Но и маму, конечно же, не гульба, пусть шикарная, на широкую ногу, привлекала, — это она и сама могла бы организовать — а оттенок избранности, ни с деньгами, ни с должностями, ни с официальными почестями не связанный.
Наоборот даже, лучше было бы — не иметь, хотя Штейны с удивительной грациозностью тут балансировали: сами не рисковали, но привечали гонимых (и не гонимых тоже), умудряясь прослыть вольнодумцами, очевидному, казалось бы, вопреки.

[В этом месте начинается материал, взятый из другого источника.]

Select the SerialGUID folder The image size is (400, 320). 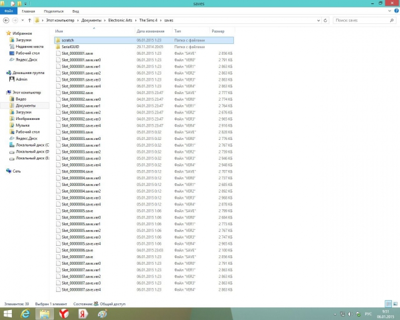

Александр Петрович пьесы писал исключительно правоверного содержания, зять его, Игорь Кваша, снимался в роли вождя мирового пролетариата Карла Маркса, но на их репутации в либеральном кругу это не отражалось. Сливки творческой интеллигенции, такие, скажем, как поэтическая небожительница Ахмадулина или пламенный трибун Ефремов, не морщились, не брезговали бывать завсегдатаями на посиделках у Штейнов. Такая эпоха: компромиссы являли основу существования. Их понимали, прощали. А вот цельность изображать наверно не следовало, как это пытался делать мой отец.
В пьесах Штейна, относительной, выражаясь мягко, художественной ценности, актеры были заняты первоклассные: Плятт, Штраух, Папанов, Миронов, Ия Саввина, Свердлин… Так что ж, и у Софронова играть приходилось. Видимо, искусство лицедейства меньше подвержено коррозии в изначально лживых установках, чем литература. Про драматурга Штейна можно сказать, что он был удачлив: дозволенная полуправда особого ущерба его текстам не приносила.
Как, например, и Розову, сохраняющему до сих пор удивительный оптимизм. Но были и другие, чей природный дар эпоха растоптала. Имелся ли у них выбор?
Принято думать, что да, но я не уверена. Может быть, для некоторых, помимо творчества, еще ценности существовали, ради которых, по выражению Маяковского, они наступали на горло собственной песни. Валить их в одну кучу с бесстыдными конъюнктурщиками, на мой взгляд, не стоит. Но и желания тут в спор вступать тоже нет.
Зато интересно сопоставить представителей разных поколений, отцов и детей, писателя Юрия Германа и сына его, Алексея, одного из самых значительных теперешних режиссеров. Юрий Павлович с его «Верьте мне, люди!»